Not only are national and statewide election laws extremely stringent, experts say, but immigrants have a lot to lose putting their names on government records.

Many states, like California, allow charter cities to create their own election regulations to enfranchise noncitizen voters, Joshua Douglas, a law professor at the University of Kentucky who has studied local voting rights under state constitutions, explained in an email to The Times.

“Doing so does not violate the U.S. Constitution as there’s nothing in the Constitution that forbids the practice, and it does not violate the state constitution in states with state constitutional language that sets a floor for voter eligibility,” he said, adding that it often boils down to whether state constitutional language authorizes “every citizen” to vote, or “only a citizen.”

A wave of states in recent years have passed constitutional amendments to make it explicit that only citizens can vote, and several others, including Kentucky and North Carolina, will put the question before voters on November’s ballot.

Even in states that allow the practice, there are typically restrictions around how and when noncitizens gain access to the ballot.

To vote in San Francisco school board races, noncitizen voters have to prove they are of legal voting age, a resident of the city and that they are the parent, guardian or caregiver of a school-age child.

San Francisco City Atty. David Chiu, who played an instrumental role in getting the ballot measure passed first as a civil rights lawyer and later during his tenure in the state Assembly, said the law is critical to ensuring all parents “have a say in the direction of their childrens’ education, regardless of citizenship.”

Chiu said there are strict rules governing how noncitizens vote in San Francisco to ensure the program fully protects election integrity. Noncitizen voters receive special ballots that only include school board candidates, and they have to reenroll in the program after every election.

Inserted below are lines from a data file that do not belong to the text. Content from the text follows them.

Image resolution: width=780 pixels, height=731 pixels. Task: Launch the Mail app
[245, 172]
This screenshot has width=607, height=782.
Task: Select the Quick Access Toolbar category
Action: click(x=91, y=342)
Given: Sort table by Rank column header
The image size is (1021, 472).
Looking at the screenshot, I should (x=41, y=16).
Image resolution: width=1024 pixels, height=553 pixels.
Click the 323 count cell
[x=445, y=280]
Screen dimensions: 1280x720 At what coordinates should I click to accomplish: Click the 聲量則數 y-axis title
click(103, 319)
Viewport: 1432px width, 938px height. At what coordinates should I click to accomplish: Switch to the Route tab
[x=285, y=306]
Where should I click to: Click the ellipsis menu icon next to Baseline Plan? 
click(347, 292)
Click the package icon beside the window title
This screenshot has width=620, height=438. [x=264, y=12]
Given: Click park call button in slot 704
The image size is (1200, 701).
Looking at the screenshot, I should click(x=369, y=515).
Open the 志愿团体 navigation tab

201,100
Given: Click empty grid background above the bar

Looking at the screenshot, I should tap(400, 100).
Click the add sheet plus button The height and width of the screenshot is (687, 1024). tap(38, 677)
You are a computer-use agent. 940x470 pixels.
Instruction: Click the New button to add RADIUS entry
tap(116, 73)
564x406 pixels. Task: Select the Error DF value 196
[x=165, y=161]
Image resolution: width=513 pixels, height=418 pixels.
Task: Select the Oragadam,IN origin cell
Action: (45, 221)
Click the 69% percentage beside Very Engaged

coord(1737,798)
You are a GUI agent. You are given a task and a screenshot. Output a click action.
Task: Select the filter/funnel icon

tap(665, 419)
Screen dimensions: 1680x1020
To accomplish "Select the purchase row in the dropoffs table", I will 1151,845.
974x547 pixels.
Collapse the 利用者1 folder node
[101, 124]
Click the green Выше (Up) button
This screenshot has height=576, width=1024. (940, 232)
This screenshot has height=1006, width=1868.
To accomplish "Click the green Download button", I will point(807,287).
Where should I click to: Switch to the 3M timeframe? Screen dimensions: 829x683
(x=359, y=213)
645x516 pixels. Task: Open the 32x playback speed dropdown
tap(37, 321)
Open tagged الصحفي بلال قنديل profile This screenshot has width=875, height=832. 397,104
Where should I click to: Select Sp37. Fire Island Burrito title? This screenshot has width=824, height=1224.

“I am not aware of a single incident of a noncitizen casting an illegal ballot in San Francisco,” Chiu said. “These (voter fraud) claims are simply not based in reality…and I would also say they misunderstand the operational aspects of current voting programs that protect election integrity.”

Chiu later defended Proposition N as city attorney against a lawsuit filed by a conservative legal group seeking to block the law. A San Francisco Superior Court judge initially ruled the law had violated the state Constitution, before an appeals court overturned that decision and allowed the program to continue. The ruling also applied to Oakland’s law, which faced a similar legal challenge.

Attorney and conservative pundit James Lacy, who led the lawsuits in San Francisco and Oakland, filed another lawsuit in May challenging language used in Santa Ana’s ballot measure.

“If we possess anything important in our citizenship, it’s the ability to vote and to participate in the body politic of our localities in our nation,” Lacy said. “When a noncitizen is allowed to vote, it diminishes the value of citizenship. It dilutes the vote of all citizens.”

The impact of the noncitizen voting laws remains unclear.

In 2018, only 65 noncitizen residents registered to vote in San Francisco’s school board election, and 59 turned in ballots, according to the city’s Department of Elections. Those numbers dropped to 36 registered voters in 2020, with 31 ballots cast.

When three San Francisco school board were removed from office in a February 2022 recall election, registered noncitizen voters swelled to 328, and 235 people voted. Registration numbers dropped dramatically for another election that fall. Noncitizen ballots in the last four school board elections accounted for a fraction of the more than 1.3 million total votes cast.

Up until 1926, noncitizen voting was commonplace in most states, Hayduk said. Citizenship mattered less than other societal markers of success, such as race, gender and class, meaning white male landowners, regardless of citizenship status, usually had access to the ballot box.

“This idea that the vote is eternal, it’s always been fixed, is incorrect,” he said. “It’s evolving. Democracy is evolving.”